▶ **Trecho do documento**
◇ ◇ ◇ ◇ ◇
Democracia não é só cumprir regimentos. Para o filósofo Renato Janine Ribeiro, ela vai muito além. Implica, como se disse acima, transparência obsessiva. É preciso também que as verbas governamentais sejam destinadas a obras que cumpram função pública. Janine foi ministro da Educação, é professor de Ética e autor do livro A Boa Política , lançado pela Companhia das Letras. Ele fala sobre democracia no minipodcast da semana.

A segunda coisa em comum entre os malfeitos petista, tucano e bolsonarista é que, mesmo agindo no escurinho da má política, seus protagonistas deixaram rastros – e foram apanhados.

Parte da propina paga à prefeitura de Santo André foi depositada no extinto Banespa, num caso curioso de corrupção com extrato bancário. Joesley gravou sua conversa com Aécio, e entregou depois o áudio às autoridades. Já os “anões” do “bolsolão”, nome com o qual o episódio se popularizou nas redes sociais, solicitaram o dinheiro por ofício.

Nos textos, pouco se fala sobre a natureza das obras, sua função pública ou justificativas técnicas. Em vez disso, leem-se expressões que revelam a combinação por baixo do pano: “minha cota”, “fui contemplado”, “recursos a mim destinados”.

A série de reportagens, de autoria de Breno Pires, mostrou que alguns parlamentares se negaram a apresentar os ofícios solicitados pela Lei da Transparência. Houve quem alegasse “razões de segurança de Estado”. Como se pretendessem defender o Brasil de uma suposta invasão externa usando um exército Brancaleone de tratores superfaturados.
◇ ◇ ◇ ◇ ◇
▶ **Itens listados**

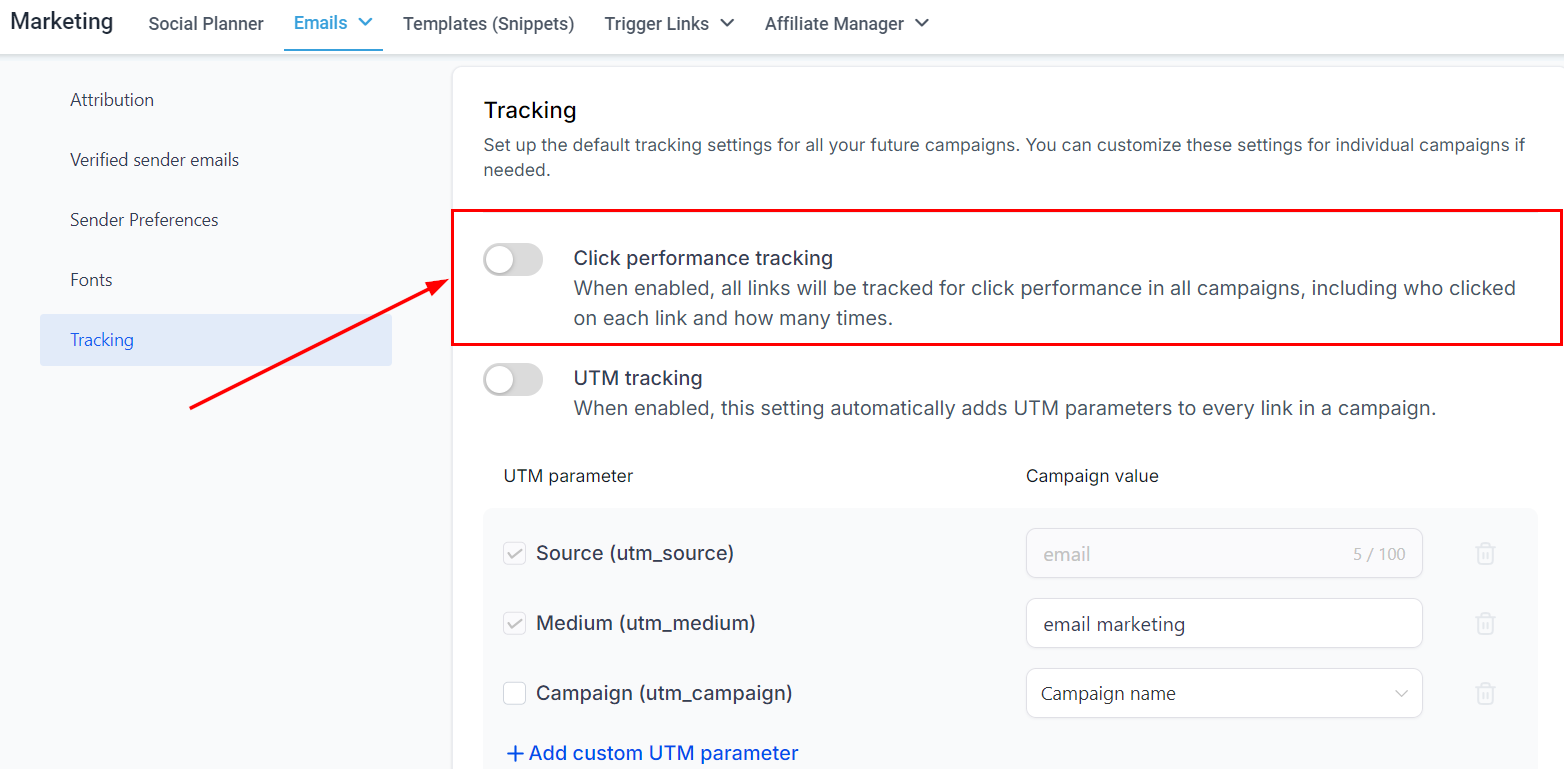
Task: Open the Campaign name dropdown
Action: [1223, 694]
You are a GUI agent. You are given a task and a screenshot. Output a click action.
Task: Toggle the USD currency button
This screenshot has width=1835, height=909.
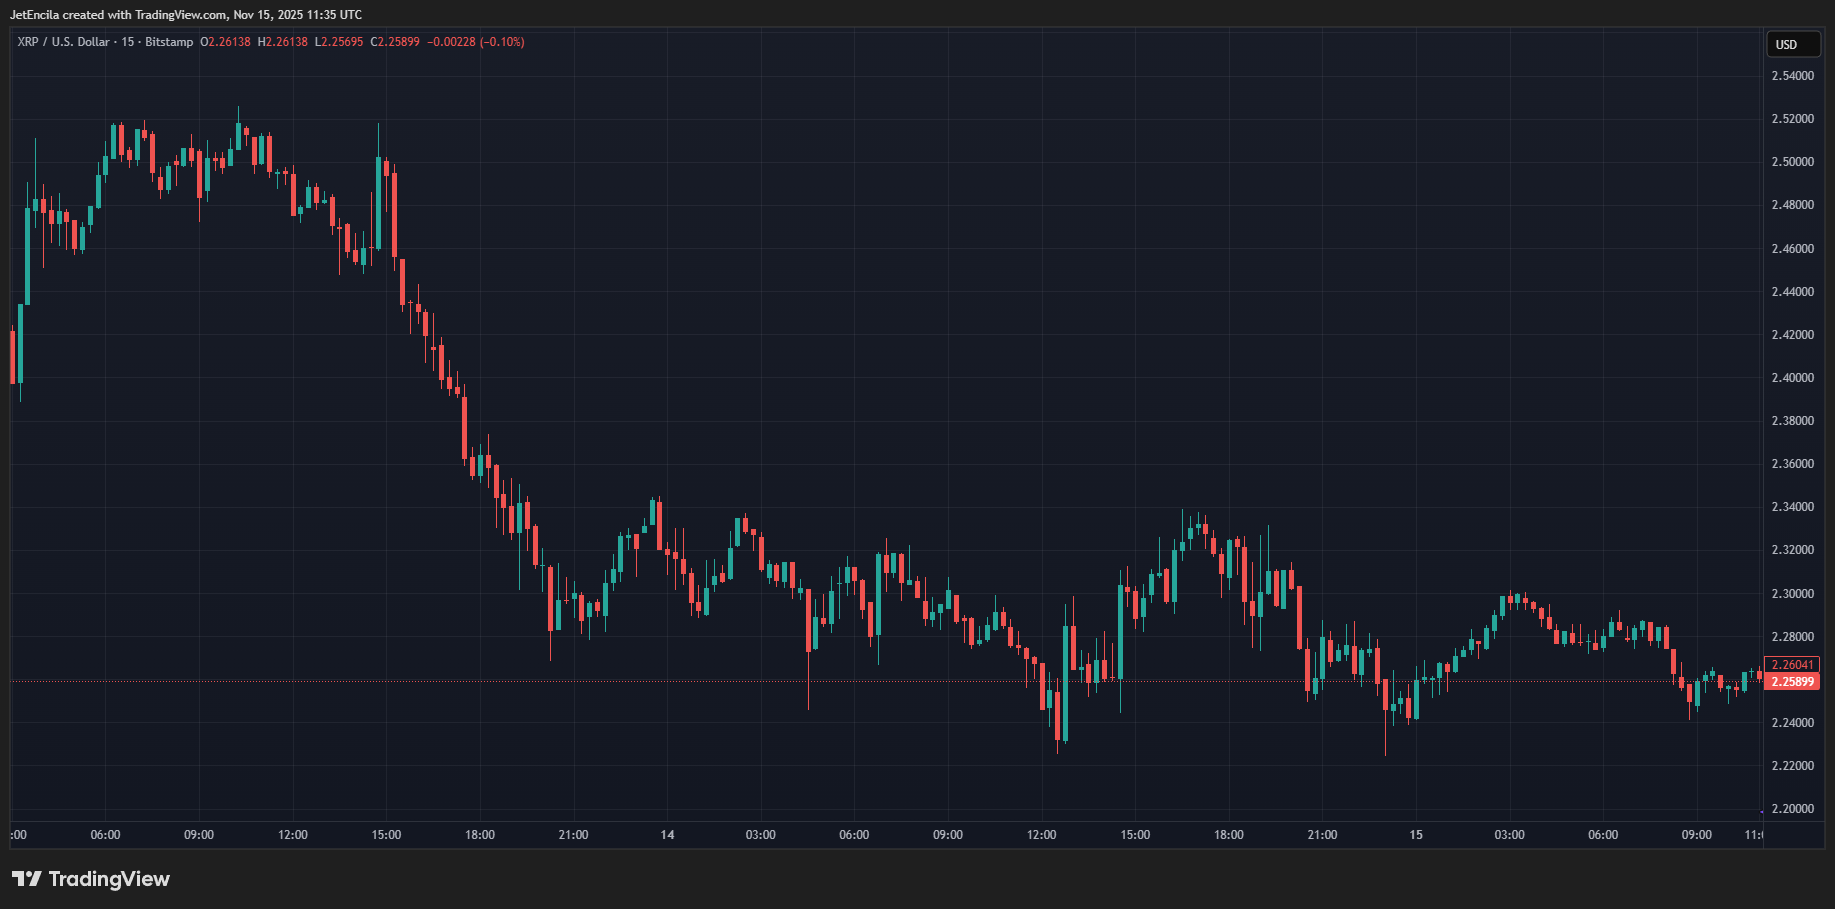[x=1793, y=44]
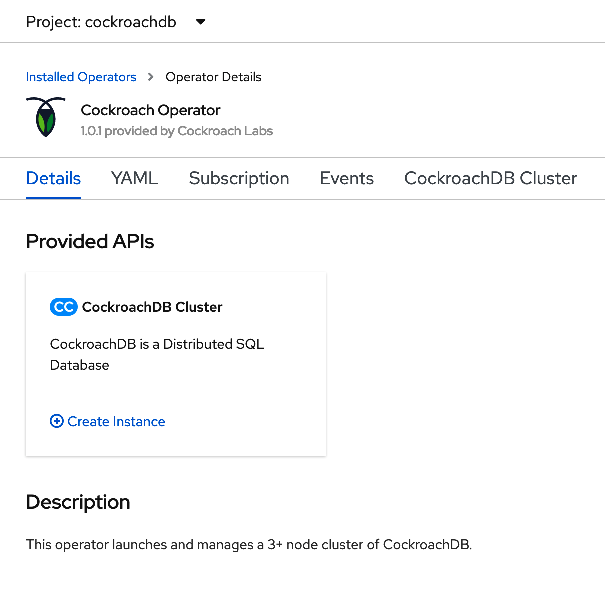Click the Description section heading

coord(78,502)
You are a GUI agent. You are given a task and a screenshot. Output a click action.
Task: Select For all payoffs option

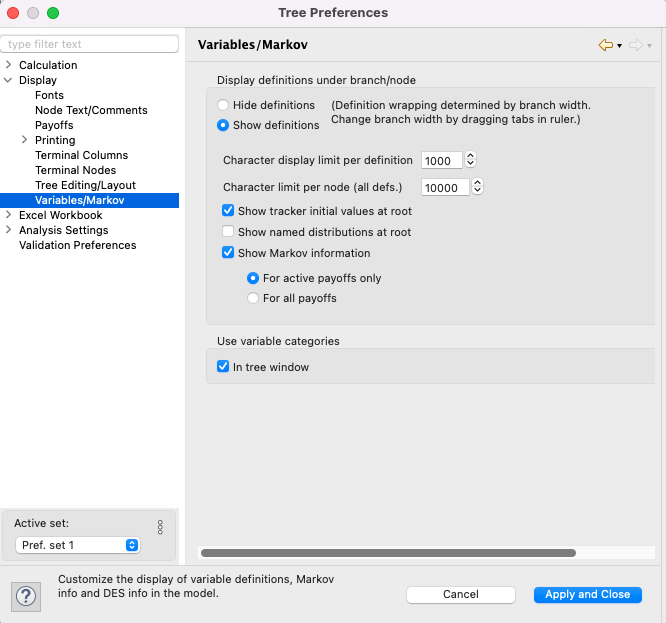(x=253, y=298)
◇ ◇ ◇ ◇ ◇
▶ **Faça isto**
Enumere as expressões entre aspas que, segundo o trecho do documento, revelam a combinação por baixo do pano.

▶ **Resposta**
- “minha cota”
- “fui contemplado”
- “recursos a mim destinados”